Give again the lines from the line with "Given: Click the undo arrow in top toolbar" to the last line of the records, exactly and in full. Do not carry over any pictures.

/---

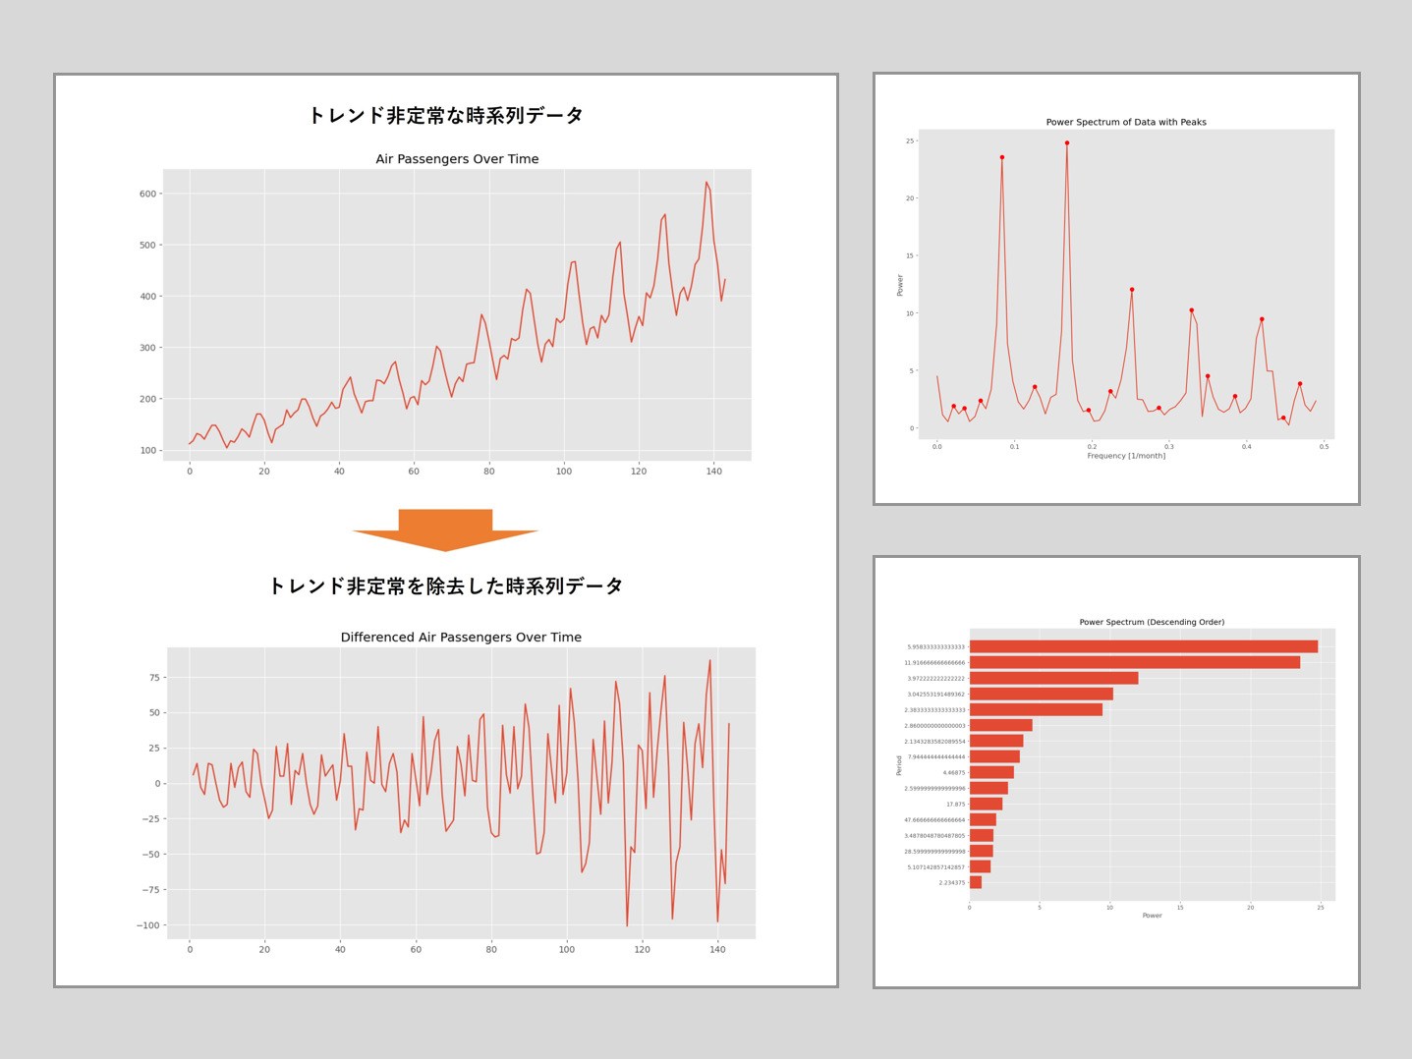Click the 'Frequency [1/month]' axis label
This screenshot has width=1412, height=1059.
click(1126, 456)
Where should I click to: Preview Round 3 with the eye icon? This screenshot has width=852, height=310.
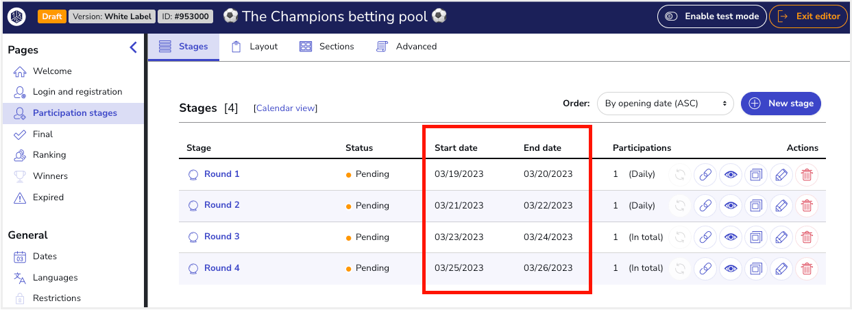pos(731,237)
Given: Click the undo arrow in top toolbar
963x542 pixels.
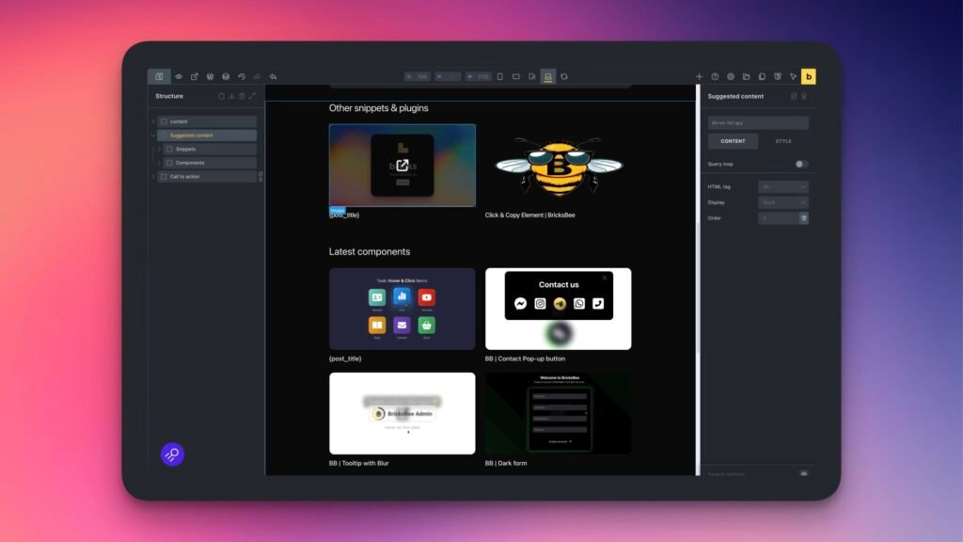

\---

(Result for this task)
Given: Click the undo arrow in top toolbar
963x542 pixels.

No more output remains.